RECORD SET:
====================
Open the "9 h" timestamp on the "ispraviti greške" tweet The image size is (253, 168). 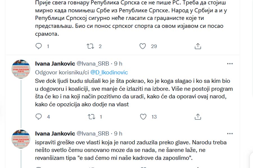[118, 134]
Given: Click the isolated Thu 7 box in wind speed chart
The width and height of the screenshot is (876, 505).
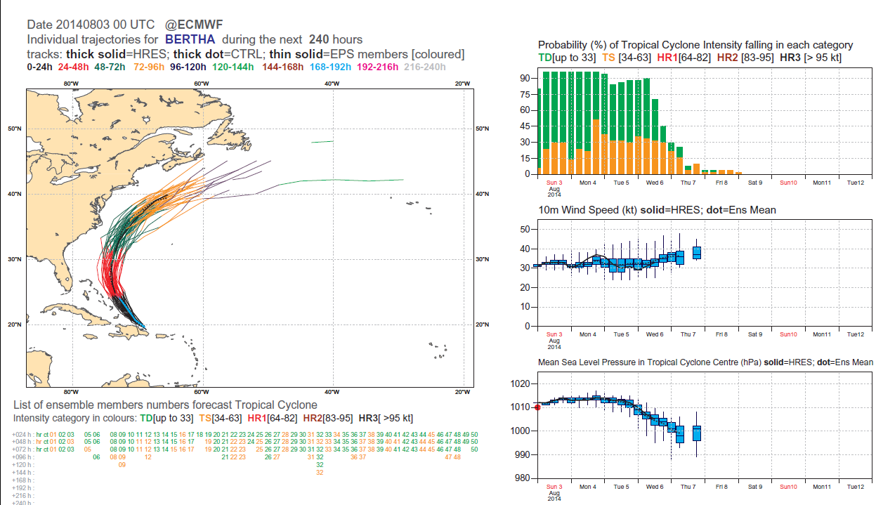Looking at the screenshot, I should (x=696, y=253).
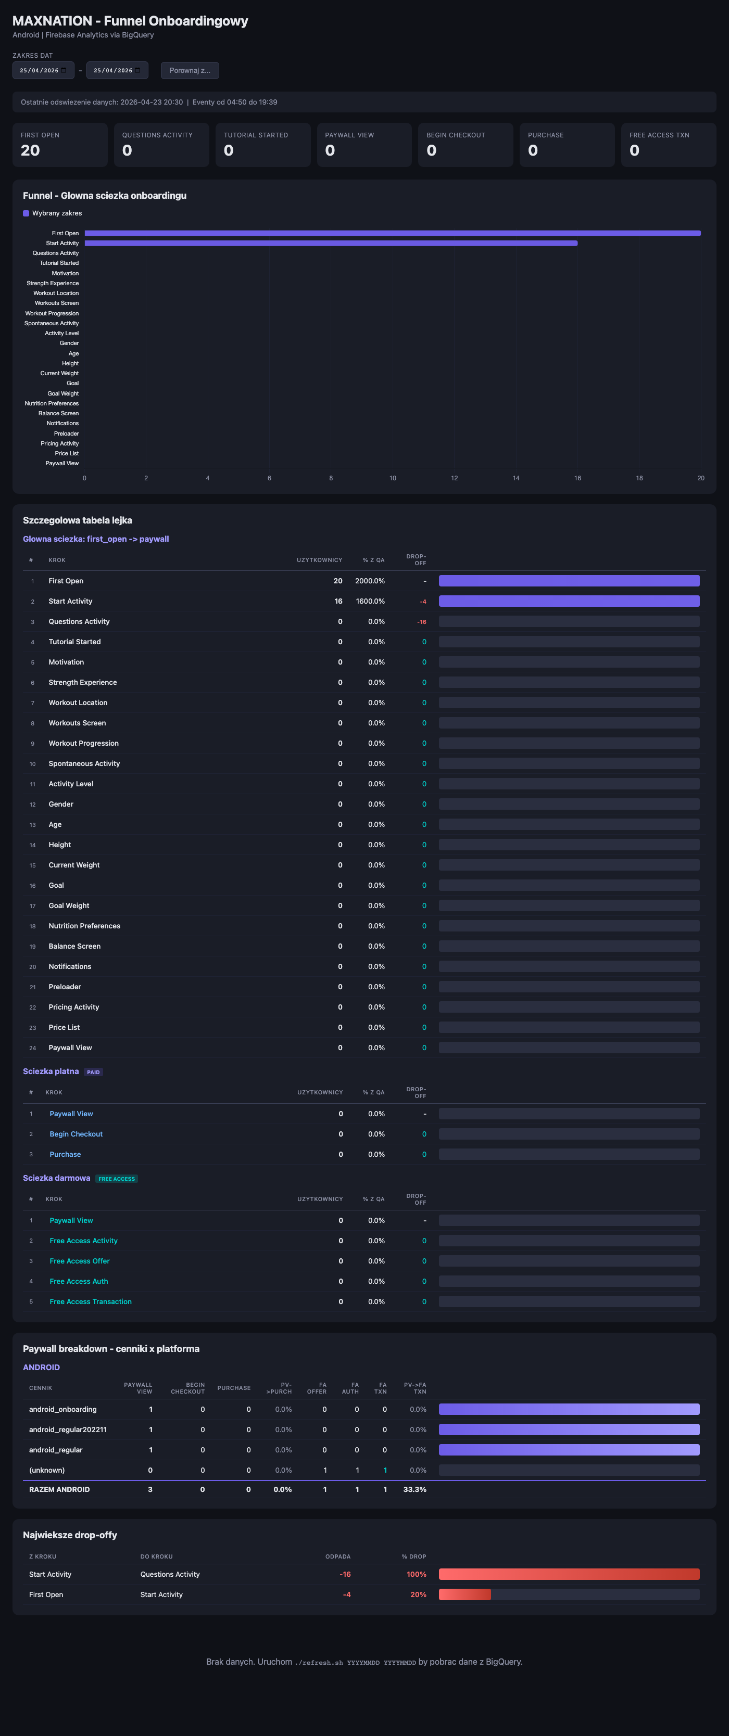Viewport: 729px width, 1736px height.
Task: Click the Uzytkownicy column header in main table
Action: click(319, 560)
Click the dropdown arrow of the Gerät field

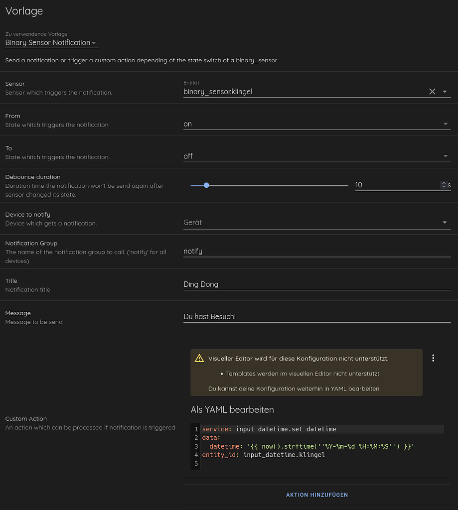[445, 223]
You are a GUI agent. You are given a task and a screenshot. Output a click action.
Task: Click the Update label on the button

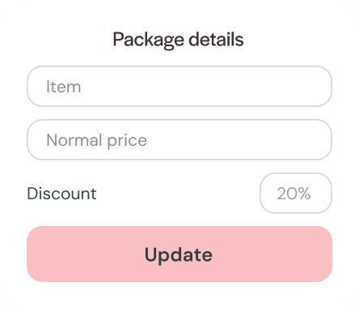coord(179,255)
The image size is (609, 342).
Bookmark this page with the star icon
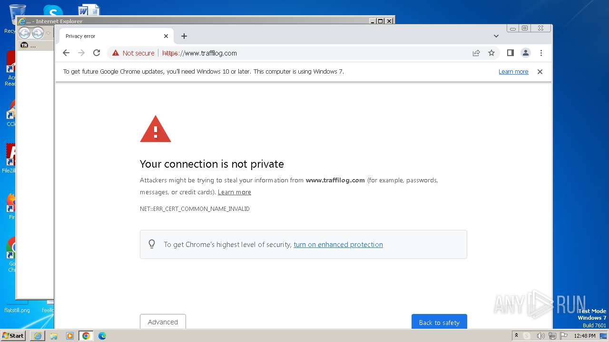491,53
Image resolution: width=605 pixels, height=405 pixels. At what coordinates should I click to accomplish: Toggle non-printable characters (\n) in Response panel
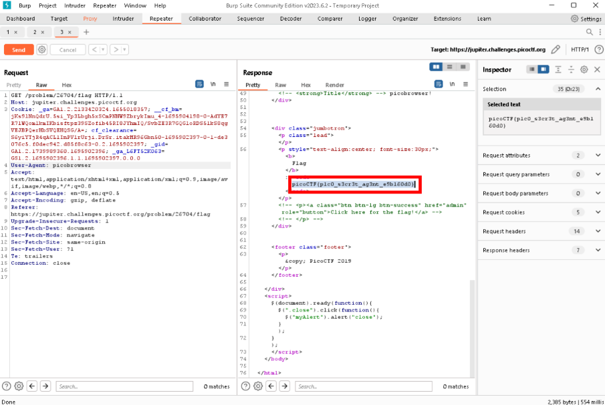click(x=453, y=84)
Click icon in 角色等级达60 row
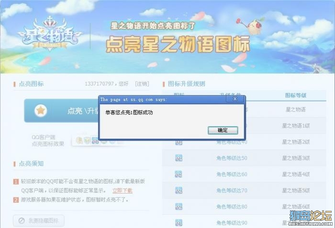 pyautogui.click(x=179, y=174)
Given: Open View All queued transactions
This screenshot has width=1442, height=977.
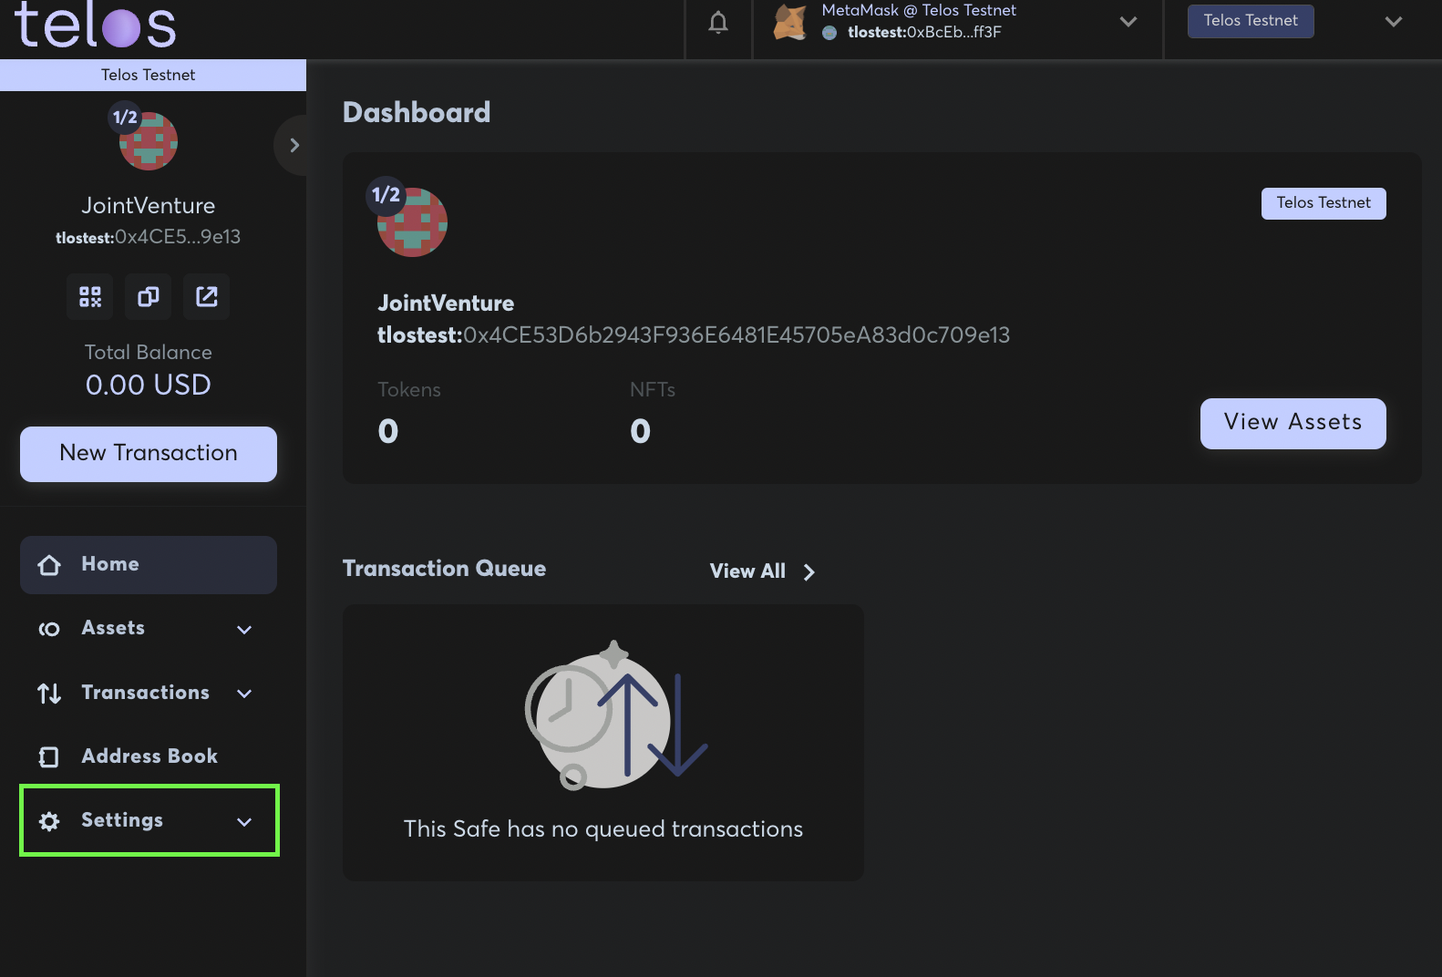Looking at the screenshot, I should (x=762, y=571).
====================
ASSIGNMENT:
Repeat exactly and only the lines from the one holding "Given: Open View All queued transactions" through the final line of the entries; no pictures.

TASK OUTPUT:
Given: Open View All queued transactions
This screenshot has width=1442, height=977.
Looking at the screenshot, I should (x=762, y=571).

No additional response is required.